In Hong Kong the embodiment of the Cantonese-speaking place Ji isn’t even likely in a name, unless we’re talking about a Mandarin name.

The name “Sin-Ji” has always struck me as out of place: Every voice Apple provides has a name typical of or at least plausible in‍[Note 2] the language the voice speaks, except their Cantonese voice which has a typical Hong Kong accent but is given a mysterious, undecipherable name that’s neither Cantonese nor typical of Hong Kong.


Today it dawned on me: “Sin-Ji” is the Japanese pronunciation of Cindy.‍[Note 3]

Cindy, of course, is a pretty common name in Hong Kong. Had Apple named the voice “Cindy” instead (especially if they had made it capable of speaking English I don’t care if it’s good UK English or English with a heavy accent), that name would have come off as perfectly appropriate.

I cannot understand why Apple failed to see why “Sin-Ji” is wrong; it’s wrong on so many levels:

  1. “Cindy” doesn’t look Asian, therefore it must be spelt “Sin-Ji” even though you’d not find a “Sin-Ji” in Hong Kong.
  2. All Asians are the same, therefore an English name used in a bilingual Cantonese/English-speaking place should be romanized as Japanese.
  3. All Japanese romanization systems are the same, therefore “Sin-Ji” is fine even though as Japanese it should be spelt either Sin-Di (Kunrei) or Shin-Ji (Hepburn).
  4. The voice is “Cantonese”, therefore its inability to speak English must be fine even though any realistic use case will require synthesizing a mix of Cantonese and English.
  5. If a word can’t be written in Chinese characters, not being able to synthesize it must be fine even though tons of Cantonese words have no established orthography.‍[Note 4]
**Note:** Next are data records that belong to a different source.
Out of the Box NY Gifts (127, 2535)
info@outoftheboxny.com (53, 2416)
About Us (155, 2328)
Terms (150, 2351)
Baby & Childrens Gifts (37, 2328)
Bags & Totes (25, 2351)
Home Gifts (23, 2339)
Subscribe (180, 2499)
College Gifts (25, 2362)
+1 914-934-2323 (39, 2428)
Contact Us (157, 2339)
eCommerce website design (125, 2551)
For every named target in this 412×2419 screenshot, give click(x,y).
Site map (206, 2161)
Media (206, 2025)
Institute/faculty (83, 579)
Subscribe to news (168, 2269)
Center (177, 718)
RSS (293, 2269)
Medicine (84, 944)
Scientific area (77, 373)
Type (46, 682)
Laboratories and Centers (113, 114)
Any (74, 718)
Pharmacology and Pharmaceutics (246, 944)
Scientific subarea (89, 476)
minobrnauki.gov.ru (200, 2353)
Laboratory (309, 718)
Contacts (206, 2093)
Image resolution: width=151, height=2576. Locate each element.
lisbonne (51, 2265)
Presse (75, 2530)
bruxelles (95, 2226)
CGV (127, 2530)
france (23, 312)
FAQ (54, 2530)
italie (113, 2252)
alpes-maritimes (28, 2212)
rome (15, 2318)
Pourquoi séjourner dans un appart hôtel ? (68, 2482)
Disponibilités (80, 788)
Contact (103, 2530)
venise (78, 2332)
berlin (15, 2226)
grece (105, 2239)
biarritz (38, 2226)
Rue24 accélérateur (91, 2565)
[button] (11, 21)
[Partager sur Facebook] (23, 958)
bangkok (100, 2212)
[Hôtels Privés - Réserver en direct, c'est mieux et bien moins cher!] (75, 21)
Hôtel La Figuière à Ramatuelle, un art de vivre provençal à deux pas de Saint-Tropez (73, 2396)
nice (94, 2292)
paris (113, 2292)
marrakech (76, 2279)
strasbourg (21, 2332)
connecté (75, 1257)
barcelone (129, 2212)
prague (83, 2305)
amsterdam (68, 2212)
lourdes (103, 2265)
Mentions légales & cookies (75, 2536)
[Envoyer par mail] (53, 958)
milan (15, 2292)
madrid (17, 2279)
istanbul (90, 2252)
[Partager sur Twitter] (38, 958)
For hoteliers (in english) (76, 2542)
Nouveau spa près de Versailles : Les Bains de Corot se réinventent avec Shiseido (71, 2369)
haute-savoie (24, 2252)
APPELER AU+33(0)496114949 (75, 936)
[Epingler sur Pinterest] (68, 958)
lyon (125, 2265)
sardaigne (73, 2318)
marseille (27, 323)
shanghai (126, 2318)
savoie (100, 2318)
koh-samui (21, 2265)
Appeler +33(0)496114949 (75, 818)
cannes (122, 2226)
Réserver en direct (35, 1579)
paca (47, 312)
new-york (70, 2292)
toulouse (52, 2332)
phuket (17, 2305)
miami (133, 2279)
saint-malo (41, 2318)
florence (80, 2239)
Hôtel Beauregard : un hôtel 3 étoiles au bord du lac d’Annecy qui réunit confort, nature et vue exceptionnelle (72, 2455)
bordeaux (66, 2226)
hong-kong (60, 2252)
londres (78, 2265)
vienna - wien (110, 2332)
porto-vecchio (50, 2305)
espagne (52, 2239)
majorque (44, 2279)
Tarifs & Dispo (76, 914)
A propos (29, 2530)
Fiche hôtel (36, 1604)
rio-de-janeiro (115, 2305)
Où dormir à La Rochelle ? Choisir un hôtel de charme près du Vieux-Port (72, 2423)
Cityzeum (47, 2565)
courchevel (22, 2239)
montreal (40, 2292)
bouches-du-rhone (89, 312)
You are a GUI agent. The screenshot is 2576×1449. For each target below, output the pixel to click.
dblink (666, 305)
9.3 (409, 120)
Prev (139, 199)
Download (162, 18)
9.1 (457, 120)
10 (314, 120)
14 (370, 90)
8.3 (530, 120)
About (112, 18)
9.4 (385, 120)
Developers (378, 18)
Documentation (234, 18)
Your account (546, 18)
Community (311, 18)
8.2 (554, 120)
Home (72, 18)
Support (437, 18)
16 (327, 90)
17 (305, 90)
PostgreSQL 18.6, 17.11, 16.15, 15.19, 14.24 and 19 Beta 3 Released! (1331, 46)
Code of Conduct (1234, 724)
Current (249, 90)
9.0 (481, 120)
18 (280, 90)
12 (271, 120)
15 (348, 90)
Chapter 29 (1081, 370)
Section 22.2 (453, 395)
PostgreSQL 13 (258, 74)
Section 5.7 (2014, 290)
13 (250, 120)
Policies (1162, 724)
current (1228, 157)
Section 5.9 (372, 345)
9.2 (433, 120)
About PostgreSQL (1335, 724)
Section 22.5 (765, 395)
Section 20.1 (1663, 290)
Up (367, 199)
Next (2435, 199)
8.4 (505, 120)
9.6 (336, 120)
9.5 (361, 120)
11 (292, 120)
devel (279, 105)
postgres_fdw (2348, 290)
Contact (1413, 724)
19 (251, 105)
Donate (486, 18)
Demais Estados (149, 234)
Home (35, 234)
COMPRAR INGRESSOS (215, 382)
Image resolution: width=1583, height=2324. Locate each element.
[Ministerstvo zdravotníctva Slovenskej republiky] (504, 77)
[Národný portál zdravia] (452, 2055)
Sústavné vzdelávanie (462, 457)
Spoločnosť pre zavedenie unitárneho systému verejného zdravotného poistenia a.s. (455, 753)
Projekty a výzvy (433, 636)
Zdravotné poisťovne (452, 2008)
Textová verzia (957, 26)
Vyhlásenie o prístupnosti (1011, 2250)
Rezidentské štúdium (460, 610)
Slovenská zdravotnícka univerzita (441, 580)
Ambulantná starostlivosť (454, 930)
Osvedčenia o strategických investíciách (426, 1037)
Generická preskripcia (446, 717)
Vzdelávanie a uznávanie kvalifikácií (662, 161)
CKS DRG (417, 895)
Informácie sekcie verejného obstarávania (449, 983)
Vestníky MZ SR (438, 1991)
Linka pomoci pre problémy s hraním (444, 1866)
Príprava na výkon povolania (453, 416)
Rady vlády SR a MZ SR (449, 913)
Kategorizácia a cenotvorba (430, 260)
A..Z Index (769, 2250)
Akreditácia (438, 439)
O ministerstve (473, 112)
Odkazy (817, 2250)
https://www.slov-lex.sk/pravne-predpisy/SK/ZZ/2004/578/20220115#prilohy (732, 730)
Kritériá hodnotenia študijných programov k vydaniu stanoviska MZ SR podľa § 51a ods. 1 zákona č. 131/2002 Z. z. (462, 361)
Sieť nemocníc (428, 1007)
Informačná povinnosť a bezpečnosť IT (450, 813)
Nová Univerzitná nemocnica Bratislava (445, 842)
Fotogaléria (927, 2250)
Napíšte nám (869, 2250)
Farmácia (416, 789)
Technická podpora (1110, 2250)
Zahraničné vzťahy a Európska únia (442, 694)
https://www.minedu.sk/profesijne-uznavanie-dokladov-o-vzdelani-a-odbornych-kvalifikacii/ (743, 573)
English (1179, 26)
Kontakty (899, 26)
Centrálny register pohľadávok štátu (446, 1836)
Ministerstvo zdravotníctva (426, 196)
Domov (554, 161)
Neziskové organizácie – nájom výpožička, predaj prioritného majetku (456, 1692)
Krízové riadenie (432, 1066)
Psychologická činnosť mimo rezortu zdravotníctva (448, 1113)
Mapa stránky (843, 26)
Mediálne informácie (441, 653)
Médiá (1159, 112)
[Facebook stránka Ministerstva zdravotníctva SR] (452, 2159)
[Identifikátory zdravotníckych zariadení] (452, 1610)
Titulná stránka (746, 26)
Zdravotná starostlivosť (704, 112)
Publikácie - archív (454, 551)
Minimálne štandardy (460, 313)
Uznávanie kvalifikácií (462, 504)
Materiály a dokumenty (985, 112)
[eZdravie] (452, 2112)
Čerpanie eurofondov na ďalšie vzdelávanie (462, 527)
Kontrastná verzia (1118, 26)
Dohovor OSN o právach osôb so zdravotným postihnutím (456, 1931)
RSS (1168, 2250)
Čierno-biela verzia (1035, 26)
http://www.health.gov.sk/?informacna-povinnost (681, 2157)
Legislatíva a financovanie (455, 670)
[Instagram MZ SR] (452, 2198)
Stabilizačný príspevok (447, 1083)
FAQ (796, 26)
If this is not cultural insensitivity I don’t know what it is.

Okay, maybe it’s bad requirements analysis.

Notes

  1. Not in any standard transcription but in Apple’s own idiosyncratic system. See Apple Computer, Inc., “Techniques for Customizing Synthesized Speech,” last modified September 5, 2006, https://​developer​.apple​.com/​library/​archive/​documentation/​User​Experience/​Conceptual/​Speech​Synthesis​Programming​Guide/​Fine​Tuning/​Fine​Tuning​.html#//​apple​_​ref/​doc/​uid/​TP40004365​-CH5​-SW6, Table 3-1.
  2. There’s no such thing as a typical name in Chinese or Korean (they’re constructed like Indigenous or Anglo-Saxon names), but the names Apple gave to the two Mandarin voices, Ya-Ling and Ting-Ting, are both plausible (e.g., 雅玲 (*Yălíng) ‘Elegant-Bright’, 婷婷 (Tíngting) ‘Graceful’).
  3. Sin (シン, usually romanized as shin) is the Cin- in Cindy. Ji (ジ) would be the -dy in Cindy. The di sound does not actually exist in Japanese, but on the d row the letter at the i position (ヂ, in theory di and romanized as di in Kunrei) is pronounced ji.
  4. Apple’s synthesizer also mispronounces words that have multiple pronunciations. Even if a word can be written there’s no guarantee you’ll get correct synthesized speech.